Technical negotiators have been pressured to clean up the text before passing it over to ministers and other high-level representatives who will start arriving at COP15 next week.
Clean text must be provided to all the parties in the plenary for adoption at the end of the COP.
On Friday, several civil society groups, representing segments including Indigenous peoples, conservation organisations, and youth, held a press conference to “sound the alarm” over the overall slow pace of progress at the COP15 negotiations.
The lack of progress was specifically highlighted for key issues such as finance for nature, how governments will be held accountable to their commitments, and how human rights-based approaches are reflected in the text, including safeguarding the rights of Indigenous peoples and local communities.
COP15 “working groups” are established on specific issues with the aim to provide clean text.
For areas where significant work is required, the chairs of the working groups can create ‘contact groups’ or ‘friends of the chair’ to hash out specific issues.
The contact group established on the GBF was originally mandated to go over the entire text, meeting in the afternoon and evening over the past few days.
“The contact group made progress on a number of paragraphs … Many brackets were lifted, but several paragraphs remain in brackets and need to be taken up again,” Rosemary Paterson, New Zealand delegate and co-chair of the GBF working group 1, told plenary participants Saturday afternoon.

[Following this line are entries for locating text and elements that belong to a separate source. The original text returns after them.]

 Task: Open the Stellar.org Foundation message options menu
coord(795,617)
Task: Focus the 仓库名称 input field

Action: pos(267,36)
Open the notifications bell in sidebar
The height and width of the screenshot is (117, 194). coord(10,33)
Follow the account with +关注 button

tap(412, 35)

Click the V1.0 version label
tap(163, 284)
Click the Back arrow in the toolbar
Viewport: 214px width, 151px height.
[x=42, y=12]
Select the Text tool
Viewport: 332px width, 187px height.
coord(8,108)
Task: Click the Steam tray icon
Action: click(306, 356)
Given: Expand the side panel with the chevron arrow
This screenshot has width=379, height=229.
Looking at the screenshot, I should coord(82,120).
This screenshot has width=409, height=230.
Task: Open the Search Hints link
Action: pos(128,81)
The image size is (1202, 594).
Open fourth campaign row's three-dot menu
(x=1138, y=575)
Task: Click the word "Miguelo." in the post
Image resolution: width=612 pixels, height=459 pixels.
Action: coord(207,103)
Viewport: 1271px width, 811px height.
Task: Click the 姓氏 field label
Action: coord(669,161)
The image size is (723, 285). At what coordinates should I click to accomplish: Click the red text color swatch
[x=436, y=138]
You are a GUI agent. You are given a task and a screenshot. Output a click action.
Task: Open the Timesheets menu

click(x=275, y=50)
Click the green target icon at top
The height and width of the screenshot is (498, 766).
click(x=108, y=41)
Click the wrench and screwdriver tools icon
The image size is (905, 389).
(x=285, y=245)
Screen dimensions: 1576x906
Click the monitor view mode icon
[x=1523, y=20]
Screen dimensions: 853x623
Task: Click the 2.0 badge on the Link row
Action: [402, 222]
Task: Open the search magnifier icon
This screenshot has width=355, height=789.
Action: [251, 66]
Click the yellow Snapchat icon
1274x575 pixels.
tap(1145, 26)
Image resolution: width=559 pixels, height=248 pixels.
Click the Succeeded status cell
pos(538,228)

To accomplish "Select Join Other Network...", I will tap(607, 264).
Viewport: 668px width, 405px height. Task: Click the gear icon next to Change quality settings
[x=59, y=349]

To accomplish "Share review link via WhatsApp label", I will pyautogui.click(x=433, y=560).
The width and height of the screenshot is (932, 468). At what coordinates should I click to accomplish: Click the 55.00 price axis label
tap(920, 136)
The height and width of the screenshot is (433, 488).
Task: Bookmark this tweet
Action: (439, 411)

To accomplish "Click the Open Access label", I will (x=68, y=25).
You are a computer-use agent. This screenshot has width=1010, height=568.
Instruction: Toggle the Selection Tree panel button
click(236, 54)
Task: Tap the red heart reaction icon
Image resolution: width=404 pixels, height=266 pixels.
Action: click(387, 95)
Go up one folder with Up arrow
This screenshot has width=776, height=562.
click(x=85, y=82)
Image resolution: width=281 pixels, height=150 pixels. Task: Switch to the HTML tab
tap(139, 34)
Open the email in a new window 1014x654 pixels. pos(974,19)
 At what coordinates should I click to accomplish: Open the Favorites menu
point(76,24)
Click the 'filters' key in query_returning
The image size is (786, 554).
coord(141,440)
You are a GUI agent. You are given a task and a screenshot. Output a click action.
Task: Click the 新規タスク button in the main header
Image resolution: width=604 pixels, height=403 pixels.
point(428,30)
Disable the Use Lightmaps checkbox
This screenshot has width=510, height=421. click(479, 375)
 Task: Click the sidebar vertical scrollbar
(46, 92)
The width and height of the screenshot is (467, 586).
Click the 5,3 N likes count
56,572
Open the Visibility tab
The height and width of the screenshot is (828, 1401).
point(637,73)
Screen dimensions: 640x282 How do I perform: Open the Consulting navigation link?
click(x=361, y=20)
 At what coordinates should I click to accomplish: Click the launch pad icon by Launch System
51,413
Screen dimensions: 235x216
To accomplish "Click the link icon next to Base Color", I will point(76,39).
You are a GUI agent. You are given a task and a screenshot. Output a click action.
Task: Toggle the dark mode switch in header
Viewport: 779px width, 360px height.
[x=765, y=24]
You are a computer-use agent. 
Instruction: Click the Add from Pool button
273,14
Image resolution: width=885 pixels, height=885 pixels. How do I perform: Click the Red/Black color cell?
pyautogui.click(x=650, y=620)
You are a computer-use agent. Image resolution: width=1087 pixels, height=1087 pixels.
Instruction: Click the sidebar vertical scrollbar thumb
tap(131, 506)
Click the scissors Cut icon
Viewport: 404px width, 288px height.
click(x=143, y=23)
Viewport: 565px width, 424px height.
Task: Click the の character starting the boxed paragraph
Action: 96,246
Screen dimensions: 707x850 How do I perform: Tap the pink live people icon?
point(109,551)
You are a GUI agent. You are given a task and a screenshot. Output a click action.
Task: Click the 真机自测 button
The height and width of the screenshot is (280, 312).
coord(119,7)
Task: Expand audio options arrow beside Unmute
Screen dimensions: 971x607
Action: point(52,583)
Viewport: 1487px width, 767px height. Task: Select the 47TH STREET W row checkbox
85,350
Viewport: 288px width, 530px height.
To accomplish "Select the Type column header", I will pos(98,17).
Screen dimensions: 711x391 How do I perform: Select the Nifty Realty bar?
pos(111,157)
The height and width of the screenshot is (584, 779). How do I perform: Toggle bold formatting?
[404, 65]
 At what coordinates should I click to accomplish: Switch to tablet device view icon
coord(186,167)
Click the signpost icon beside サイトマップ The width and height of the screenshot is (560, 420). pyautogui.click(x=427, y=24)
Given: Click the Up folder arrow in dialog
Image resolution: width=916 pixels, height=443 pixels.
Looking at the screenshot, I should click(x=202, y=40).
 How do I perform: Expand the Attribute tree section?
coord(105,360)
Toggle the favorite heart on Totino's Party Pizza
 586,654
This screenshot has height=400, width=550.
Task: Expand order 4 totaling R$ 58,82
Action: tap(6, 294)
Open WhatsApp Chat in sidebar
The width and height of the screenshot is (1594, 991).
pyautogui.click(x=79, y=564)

There were 1,800 brackets in the GBF text coming out of the Nairobi session in June, but the informal meetings before COP15 had helped reduce this count to around 900.
Some of the targets are already clean, but many of the most prickly issues remain unresolved, several observers have noted, with these divergences more apparent as the text is cleaned up further.
One of the trickiest issues is finance for biodiversity, which serves as an example of how brackets can be lifted without the core of the argument agreed.
“Parties agreed that access to funding is one of the biggest challenges faced by domestic resource mobilisation. Parties disagreed on how best to address this challenge,” Paterson said.
The role of the Global Environment Facility (GEF) in finance commitments is particularly contentious, some observers have noted.
With some 193 governments having joined the talks in Montreal, reaching the required consensus on these types of issues will be difficult.
The next COP is scheduled to be held in Turkey in 2024, but several groups have already noted that the schedule should be fast-tracked to 2023.
Likewise for COP17, which is currently planned for 2026. It is expected to be hosted in a country in the Central and Eastern European regions, with nominations continuing to roll in.
But these later negotiating sessions will need a solid agreement to work from, and observers say the Montreal GBF must include as many details as possible to avoid text that is so compromised that it becomes meaningless.
It is widely recognised that concrete and measurable targets are needed for 2030, observers have noted, but the implementation framework for monitoring, review, and verification of targets implementation is also crucial.
WWF’s Fischler noted that a “ratchet mechanism” – to ensure that ambition can be strengthened if progress is assessed as insufficient – is one of these critical elements, but that she is dismayed to see many parties resisting the idea.
“We can’t hatchet the ratchet,” she added.